- Task objective -
Task for the records below: repeat the line containing "Task: Open 说明 for the main chart" and every line after it, exactly and with nothing else, but leave out the pictures.

- Records for processing -

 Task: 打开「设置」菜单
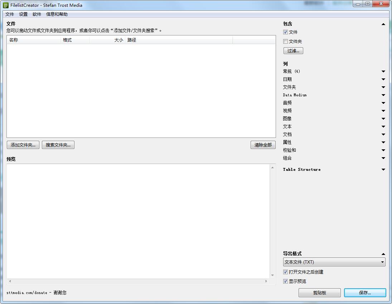(x=23, y=14)
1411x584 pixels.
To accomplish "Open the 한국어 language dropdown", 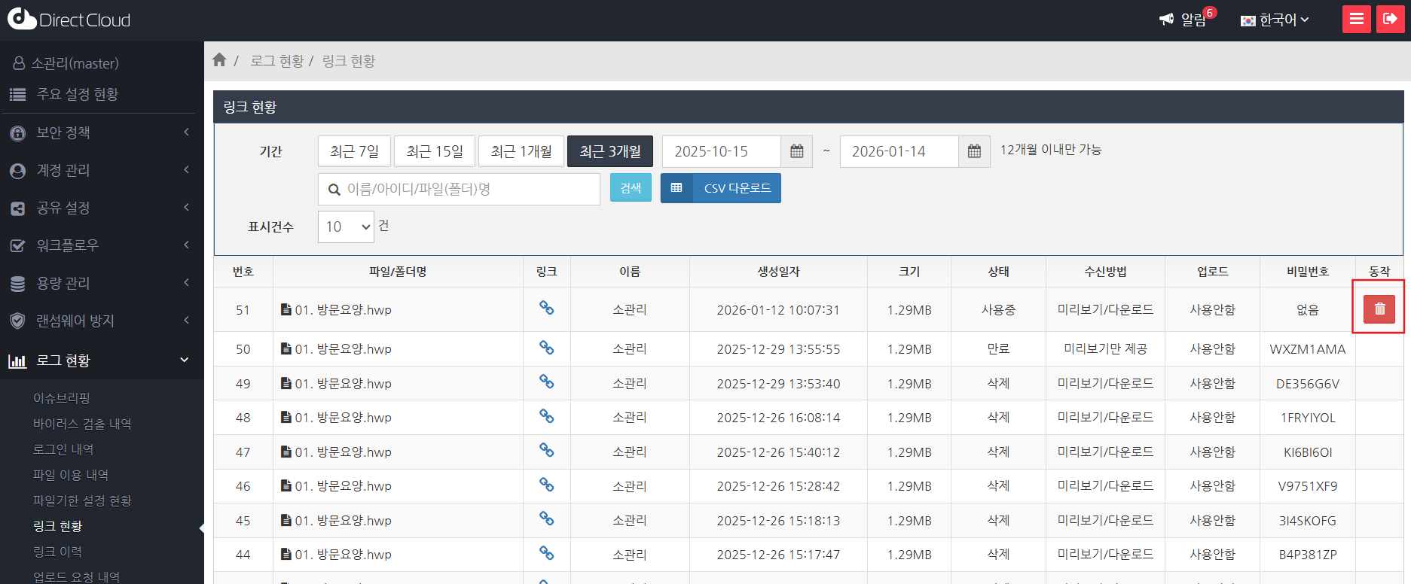I will coord(1275,20).
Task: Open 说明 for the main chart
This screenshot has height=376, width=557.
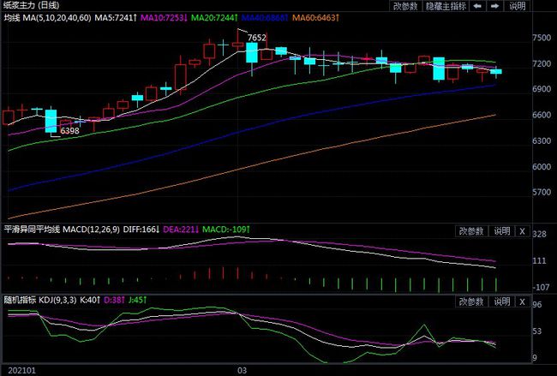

- Answer area -
Task: Open 说明 for the main chart
This screenshot has height=376, width=557.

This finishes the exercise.